The projects Auckland Council could cut following Government's decision to scrap Regional Fuel Tax

Auckland Mayor Wayne Brown has revealed what could be put on the chopping block after the Government announced the regional fuel tax will be gone by July.  

The tax has been earmarked for various Auckland projects but, on Thursday, the Government announced it will be scrapped. 

Brown said Auckland now faces a choice between raising the rates or cancelling transport projects.  

"I just see it as an early skirmish in what will become an ongoing debate," he told Newshub.   

The axing of the Auckland regional fuel tax - 11.5c per litre to pay for the city's transport projects - will leave a $1.2 billion hole in the council's transport funding.  

"That money was being used to give you better roads," Brown stressed.  
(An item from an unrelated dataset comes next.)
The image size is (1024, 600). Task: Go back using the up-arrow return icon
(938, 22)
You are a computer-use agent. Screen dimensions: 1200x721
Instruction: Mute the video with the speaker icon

New projects, roads and busways are just some of the projects that will be paused as the council figures out how to fund them.  

And according to Brown, some of them could be culled altogether.   

Transport Minister Simeon Brown said scrapping the tax was about the cost of living. 

"It's 11.5 cents per litre more for Aucklanders being spent on a range of priorities, which I don't think Aucklanders see as their priority," Simeon Brown told media on Thursday.   

However, a Curia poll conducted by the Auckland Mayoral Office shows 44 percent of Aucklanders surveyed want to keep the fuel tax, 26 percent want projects cancelled, 19 percent say, "lift rates" and 10 percent are unsure.  

"This is a simplistic move by the Government to solve something they told the public, and it will have unintended consequences that we will both have to deal with," Wayne Brown said.   

And he's not buying the Transport Minister's cost of living argument.  

So, what's on the chopping block? Well, there's $350m left in the fuel tax kitty - enough to cover the next stage of Auckland's Eastern Busway and City Rail Link trains.  

However, on the scrap heap could be the final Eastern Busway stage and North Shore's Lake Rd.  

"I'm sure the people of Lake Rd aren't going to be so happy to suddenly find they're not going to have Lake Rd done up," Wayne Brown said.   

However, it's clear the Transport Minister's not budging - even joking on Thursday he's got the Mayor on his side.  

"I'm sure the Mayor will be happy, there might be slightly less speed bumps being delivered as well," Simeon Brown said. 

News flash - the Mayor's definitely not happy. 

"You're a third of the Government, I'm a third of New Zealand. We've got to sit down and talk," Wayne Brown said. 

It's road rage - but the political style.